> _Set exercise_
Using the concert review below, say whether each statement agrees with it, answering yes or no and quoting the deciding words. 1. Angela Brown sang Richard Danielpour's A Woman's Life in the first half of the concert. 2. The Nashville Symphony Orchestra has titled its current program "Ladies Night." 3. Olga Kern played Rachmaninoff's Piano Concerto No. 2.

Classical review: NSO gives new meaning to the phrase ‘Ladies Night’

The Nashville Symphony Orchestra is calling its current program “A Woman’s Life,” a nod to the song cycle of the same name that’s anchoring this weekend’s concerts at the Schermerhorn Symphony Center. I’d like to suggest a slightly different title: “Ladies Night.” That, at least, is my salute to the two female headliners, who both made lasting impressions on Thursday night.

brownSoprano Angela Brown dominated the stage during the concert’s first half with her larger-than-life rendition of American composer Richard Danielpour’s A Woman’s Life. After intermission, pianist Olga Kern ruled supreme in Rachmaninoff’s dauntingly difficult Piano Concerto No. 3 in D minor, Op. 30. Music director Giancarlo Guerrero and the NSO provided Brown with sensitive and supple accompaniment. With Kern and the Rach 3, well, let’s just say they managed to keep pace.

> _Given information_
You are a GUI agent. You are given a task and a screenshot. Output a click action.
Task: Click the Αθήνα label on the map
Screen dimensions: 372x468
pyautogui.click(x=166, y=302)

> _Exercise response_
1. Yes: "dominated the stage during the concert’s first half with her larger-than-life rendition of American composer Richard Danielpour’s A Woman’s Life"
2. No: "The Nashville Symphony Orchestra is calling its current program “A Woman’s Life,”"
3. No: "Rachmaninoff’s dauntingly difficult Piano Concerto No. 3 in D minor, Op. 30"